La seule autre marque qui a connu un hausse d’importance chez nos voisins du Sud serait la Gladiator (plus 93%) mais cela est dû au fait que cette Jeep vient à peine d’être lancée. N’empêche qu’il s’en est vendu plus de 77 000 unités (4479 au Canada). Ironiquement, toujours aux États-Unis, les GM Colorado et Canyon ont perdu gros avec une baisse respective de plus de 21 et de 23 % 6648 unités pour le Chevrolet et 5030 pour le GMC chez nous) . Enfin, Nissan a vu les ventes américaines de sa Frontier baisser d’un peu plus de 49% mais ce serait dû d’abord à un véhicule (très) vieillissant et à l’annonce de l’arrivée d’un tout nouveau modèle (un total de 1355 Frontier ont trouvé preneur chez nous).

Incidemment, il faudrait peut-être inclure la Honda Ridgeline dans ce groupe. La seule différence, c’est que la Ridgeline est difficilement comparable aux autres camionnettes mentionnées ci-haut car elle n’a pas de châssis rigide, reposant surtout sur une architecture autoporteuse. Pour plusieurs puristes, il s’agirait plutôt d’une version «pick-up» de VUS. Mentionnons quand même qu’il s’en est vendu un peu plus de 32 000 aux États-Unis et 3369 au Canada.
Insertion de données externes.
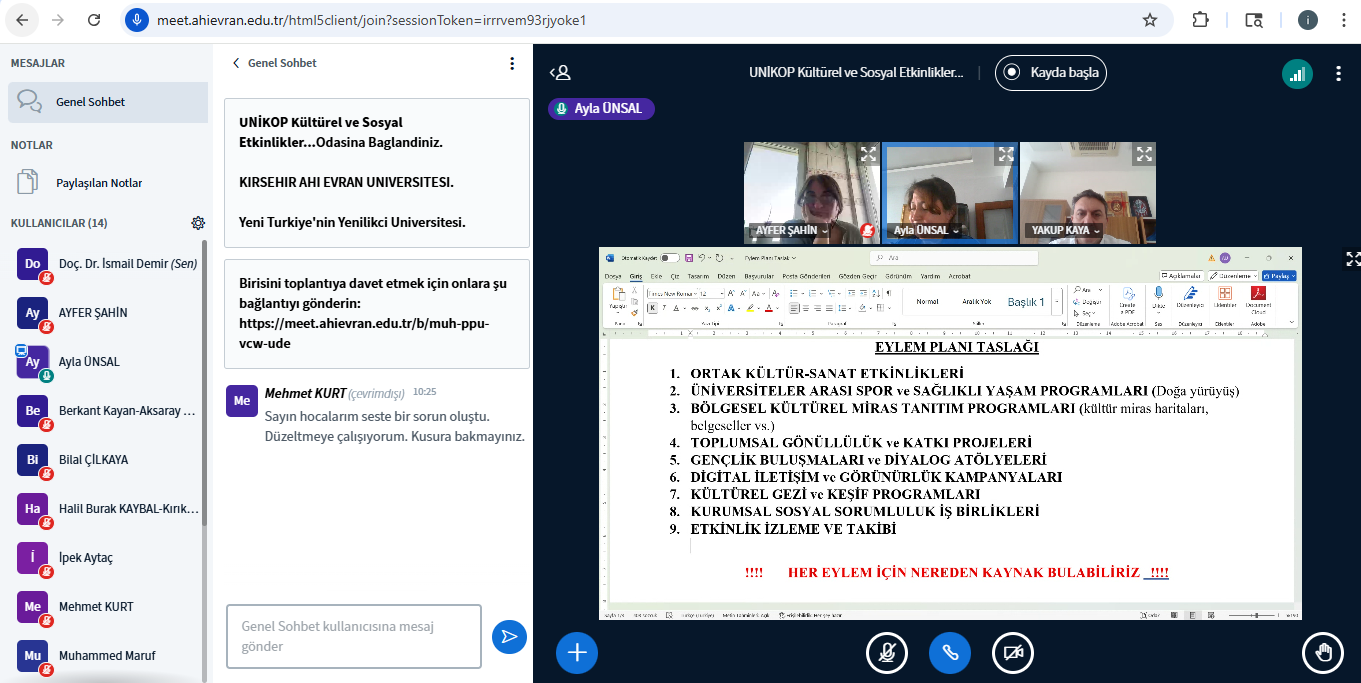Screen dimensions: 1361x683
Task: Toggle user list panel icon
Action: (x=561, y=73)
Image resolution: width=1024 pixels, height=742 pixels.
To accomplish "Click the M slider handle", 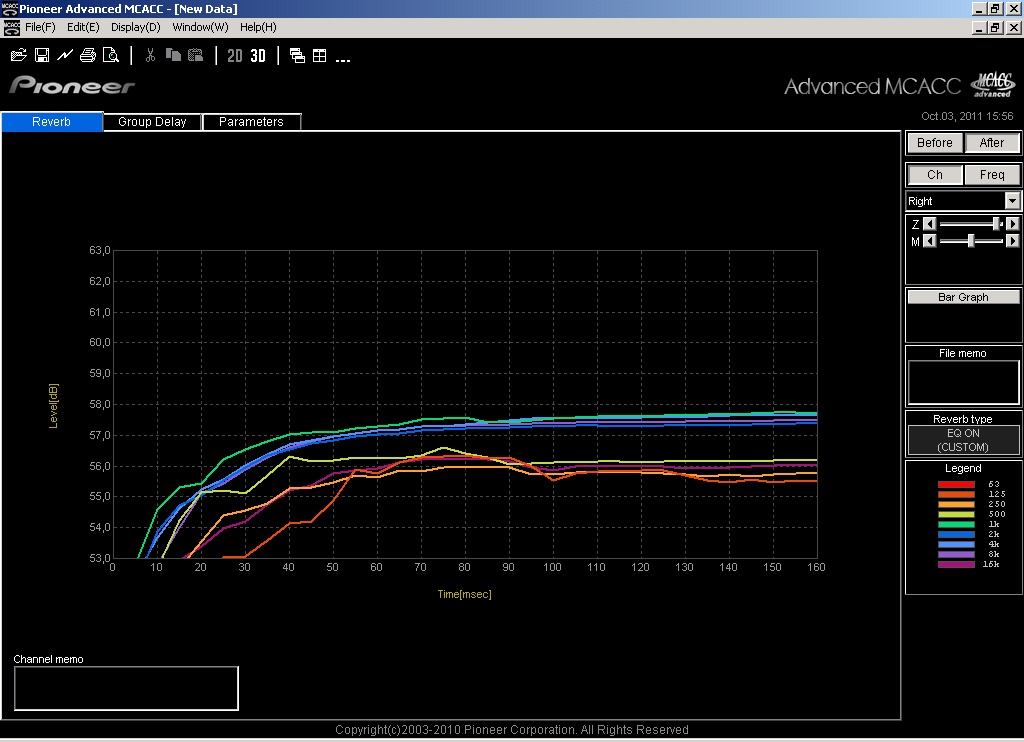I will click(971, 241).
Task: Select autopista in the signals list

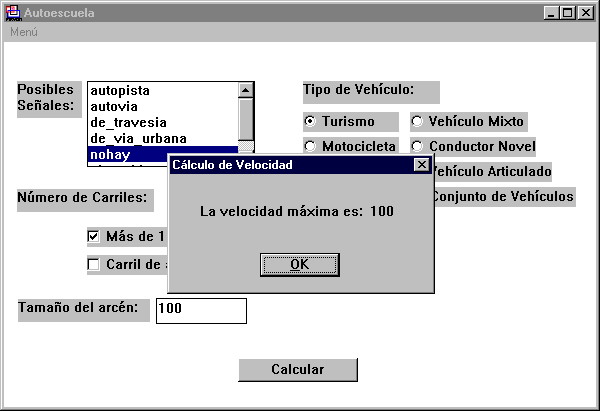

Par conséquent, il ne faudrait pas s’attendre à trop d’innovations ou de nouveautés dans le créneau des intermédiaires au cours des années à venir. Et surtout pas à de nouveaux joueurs…sauf…! Sauf si le petit pick-up compact Maverick de Ford (un véhicule basé sur l’Escape que nous n’avons vu qu’en photo-espion jusqu’ici…) est un succès sur le marché. Si c’en était le cas, cela relancerait-il le créneau des pick-up compact?
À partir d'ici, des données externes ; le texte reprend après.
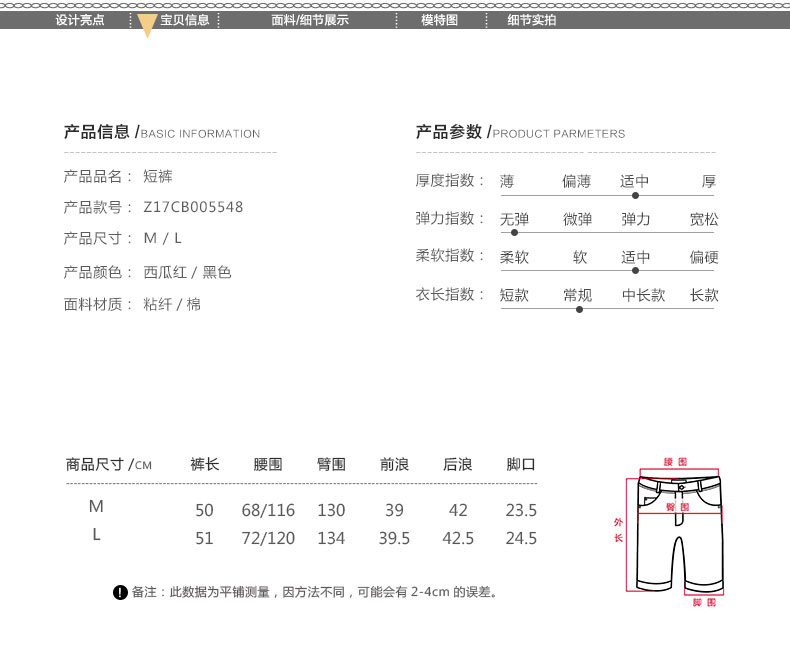Click the red 腰围 label on shorts diagram

676,462
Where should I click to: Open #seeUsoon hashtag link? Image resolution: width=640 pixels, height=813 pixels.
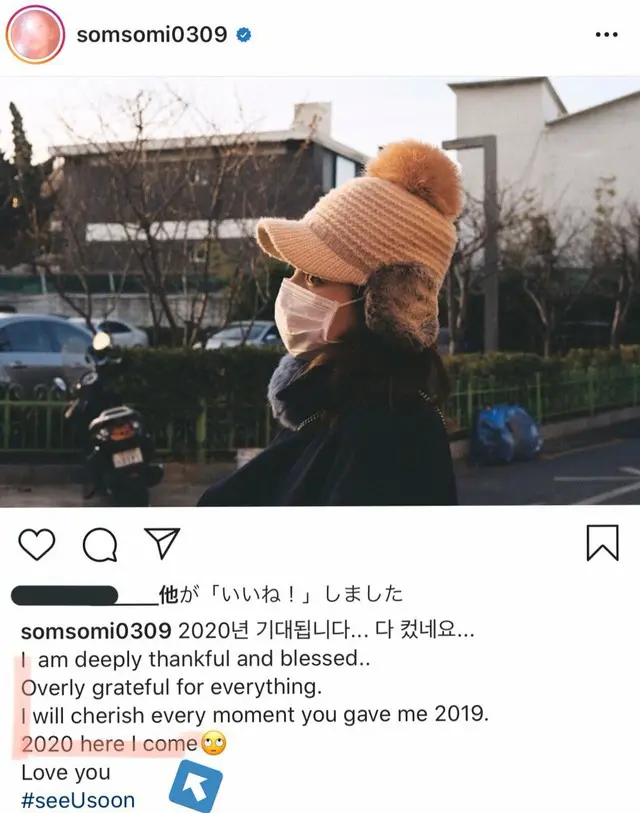(x=78, y=800)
En conclusion, il serait peut-être temps que GM demande à ses concepteurs de revoir les Colorado et Canyon. Enfin, il ne faudrait pas s’inquiéter de Toyota car le Japonais a une bonne avance et il sait surtout comment réviser son (éternelle) Tacoma pour plaire à sa clientèle déjà bien établie. Mais, on ne sait jamais…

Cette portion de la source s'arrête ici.